Cytogenetic response of normal human and ataxia telangiectasia G 2 cells exposed to X-rays and ara C

Abstract

The kinetics of rejoining of chromatid deletions and the formation of exchanges has been studied in X-irradiated normal and ataxia telangiectasia (AT) fibroblasts treated in the presence or absence of the nucleoside analogue 1-β- d-arabinofuranosylcytosine (ara C). Ara C is a powerful inhibitor of DNA synthesis as well as an inhibitor of DNA double-strand break repair. Treatment with ara C was found to increase the frequency of X-ray-induced chromatid deletions in both lines with increasing incubation time while deletions were found to rejoin with first-order kinetics and a t 1 2 of 2.4–3.1 h in both cell lines.
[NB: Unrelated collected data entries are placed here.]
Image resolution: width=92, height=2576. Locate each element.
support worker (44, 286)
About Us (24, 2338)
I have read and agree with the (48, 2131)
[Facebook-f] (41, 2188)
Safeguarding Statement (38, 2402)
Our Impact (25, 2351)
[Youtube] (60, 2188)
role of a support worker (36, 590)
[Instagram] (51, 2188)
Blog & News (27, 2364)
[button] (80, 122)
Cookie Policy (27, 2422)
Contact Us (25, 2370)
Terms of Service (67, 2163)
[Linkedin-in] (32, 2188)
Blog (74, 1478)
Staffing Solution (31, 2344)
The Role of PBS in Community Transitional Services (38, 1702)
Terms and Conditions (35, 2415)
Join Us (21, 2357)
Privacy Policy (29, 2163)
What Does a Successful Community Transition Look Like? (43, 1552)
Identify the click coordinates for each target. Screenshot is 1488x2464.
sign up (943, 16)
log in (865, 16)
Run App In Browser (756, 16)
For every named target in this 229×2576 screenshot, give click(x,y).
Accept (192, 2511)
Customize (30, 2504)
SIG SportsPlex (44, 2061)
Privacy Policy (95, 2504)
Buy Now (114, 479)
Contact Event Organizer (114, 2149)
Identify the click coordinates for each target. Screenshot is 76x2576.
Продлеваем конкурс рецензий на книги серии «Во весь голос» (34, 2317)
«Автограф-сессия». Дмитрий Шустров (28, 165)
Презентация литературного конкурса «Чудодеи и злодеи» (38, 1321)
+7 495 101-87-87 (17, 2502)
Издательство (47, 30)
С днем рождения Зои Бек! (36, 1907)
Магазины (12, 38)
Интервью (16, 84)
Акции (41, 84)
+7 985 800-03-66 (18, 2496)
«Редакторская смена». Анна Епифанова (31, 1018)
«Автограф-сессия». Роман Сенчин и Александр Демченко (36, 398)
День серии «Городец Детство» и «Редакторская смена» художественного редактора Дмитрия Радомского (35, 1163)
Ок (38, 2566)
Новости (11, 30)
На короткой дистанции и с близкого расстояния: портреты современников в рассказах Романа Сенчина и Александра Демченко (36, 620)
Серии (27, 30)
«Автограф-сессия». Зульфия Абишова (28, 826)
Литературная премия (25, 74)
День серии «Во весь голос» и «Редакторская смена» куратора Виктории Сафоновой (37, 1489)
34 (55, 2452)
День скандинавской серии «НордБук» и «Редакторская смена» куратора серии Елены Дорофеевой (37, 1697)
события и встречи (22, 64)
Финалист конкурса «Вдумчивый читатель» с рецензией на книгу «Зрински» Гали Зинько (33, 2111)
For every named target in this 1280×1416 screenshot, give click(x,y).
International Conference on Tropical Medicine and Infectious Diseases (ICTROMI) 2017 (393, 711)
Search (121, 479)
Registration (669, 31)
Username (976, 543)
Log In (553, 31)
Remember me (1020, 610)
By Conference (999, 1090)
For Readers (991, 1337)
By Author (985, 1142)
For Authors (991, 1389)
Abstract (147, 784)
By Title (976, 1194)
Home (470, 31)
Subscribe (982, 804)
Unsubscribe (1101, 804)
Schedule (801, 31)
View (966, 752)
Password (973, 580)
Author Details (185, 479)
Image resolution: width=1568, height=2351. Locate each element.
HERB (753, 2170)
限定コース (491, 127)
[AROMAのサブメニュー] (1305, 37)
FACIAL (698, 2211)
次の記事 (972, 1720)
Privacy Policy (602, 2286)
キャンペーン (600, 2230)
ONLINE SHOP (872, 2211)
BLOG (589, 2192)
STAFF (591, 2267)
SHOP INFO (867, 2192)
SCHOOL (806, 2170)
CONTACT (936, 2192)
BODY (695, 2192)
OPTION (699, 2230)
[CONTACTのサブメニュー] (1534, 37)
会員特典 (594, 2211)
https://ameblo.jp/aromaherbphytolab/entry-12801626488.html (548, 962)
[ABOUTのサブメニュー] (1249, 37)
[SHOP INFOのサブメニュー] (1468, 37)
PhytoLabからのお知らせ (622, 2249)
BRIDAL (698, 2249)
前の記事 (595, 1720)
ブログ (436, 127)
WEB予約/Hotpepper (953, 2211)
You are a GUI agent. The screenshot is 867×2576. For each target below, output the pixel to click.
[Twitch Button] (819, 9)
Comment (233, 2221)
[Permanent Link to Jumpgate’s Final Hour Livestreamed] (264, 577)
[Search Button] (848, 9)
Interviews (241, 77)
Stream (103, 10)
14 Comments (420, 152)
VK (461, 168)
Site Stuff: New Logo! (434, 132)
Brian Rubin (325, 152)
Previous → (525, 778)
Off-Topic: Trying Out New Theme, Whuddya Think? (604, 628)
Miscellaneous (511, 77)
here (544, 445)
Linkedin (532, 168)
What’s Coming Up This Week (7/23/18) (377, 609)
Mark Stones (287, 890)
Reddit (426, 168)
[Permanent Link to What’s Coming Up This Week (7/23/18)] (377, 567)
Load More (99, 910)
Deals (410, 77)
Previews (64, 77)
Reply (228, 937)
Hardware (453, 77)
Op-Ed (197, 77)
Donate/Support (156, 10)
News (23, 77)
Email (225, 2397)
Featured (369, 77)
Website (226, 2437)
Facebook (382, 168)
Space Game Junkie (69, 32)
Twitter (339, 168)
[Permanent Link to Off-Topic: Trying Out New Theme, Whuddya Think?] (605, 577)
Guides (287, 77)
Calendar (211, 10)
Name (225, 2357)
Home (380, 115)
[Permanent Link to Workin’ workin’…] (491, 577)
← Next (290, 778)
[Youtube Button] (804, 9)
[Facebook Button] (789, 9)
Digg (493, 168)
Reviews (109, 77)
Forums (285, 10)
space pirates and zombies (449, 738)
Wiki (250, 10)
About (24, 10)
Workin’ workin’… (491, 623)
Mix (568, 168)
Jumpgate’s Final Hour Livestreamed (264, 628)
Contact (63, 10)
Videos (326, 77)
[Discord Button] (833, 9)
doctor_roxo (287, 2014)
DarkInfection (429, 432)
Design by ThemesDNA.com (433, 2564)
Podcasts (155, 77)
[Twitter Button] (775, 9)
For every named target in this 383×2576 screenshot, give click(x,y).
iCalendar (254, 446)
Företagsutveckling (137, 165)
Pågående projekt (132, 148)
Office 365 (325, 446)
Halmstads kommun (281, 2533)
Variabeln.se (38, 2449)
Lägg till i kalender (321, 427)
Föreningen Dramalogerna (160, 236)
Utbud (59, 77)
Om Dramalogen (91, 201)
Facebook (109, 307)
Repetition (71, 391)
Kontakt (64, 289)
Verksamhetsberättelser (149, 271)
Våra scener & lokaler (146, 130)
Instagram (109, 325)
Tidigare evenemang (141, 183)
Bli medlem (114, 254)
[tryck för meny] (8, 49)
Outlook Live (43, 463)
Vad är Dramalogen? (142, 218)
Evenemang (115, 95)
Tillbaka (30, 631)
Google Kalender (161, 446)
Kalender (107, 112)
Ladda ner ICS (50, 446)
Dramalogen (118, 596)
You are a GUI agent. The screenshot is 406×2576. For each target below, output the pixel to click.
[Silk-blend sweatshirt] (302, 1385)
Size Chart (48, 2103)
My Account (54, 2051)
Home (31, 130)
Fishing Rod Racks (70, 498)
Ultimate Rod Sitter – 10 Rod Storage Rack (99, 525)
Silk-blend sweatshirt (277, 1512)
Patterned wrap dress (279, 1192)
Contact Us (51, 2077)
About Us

The increase in deletions in the presence of ara C is thought to be due to an interaction of ara C-induced lesions (as yet unidentified) with lesions induced by X-rays, leading to additional chromatid breaks. These results are in contrast to those previously obtained with the same lines treated with X-rays and 9-β- d-arabinofuranosyladenine (ara A). In this case the frequency of deletions in X-irradiated cells remained constant in both lines in the presence of ara A. We therefore propose that there is a major difference in the mode of action of ara C and ara A on X-ray-induced DNA damage in G 2 cells. Exchanges were formed in X-irradiated cells in the presence and absence of ara C in both lines and the frequency increased with post-irradiation incubation time. A higher frequency was formed in ara C-treated cells than in cells given X-rays alone, but the enhancement by ara C was less than that previously found in cells treated with ara A.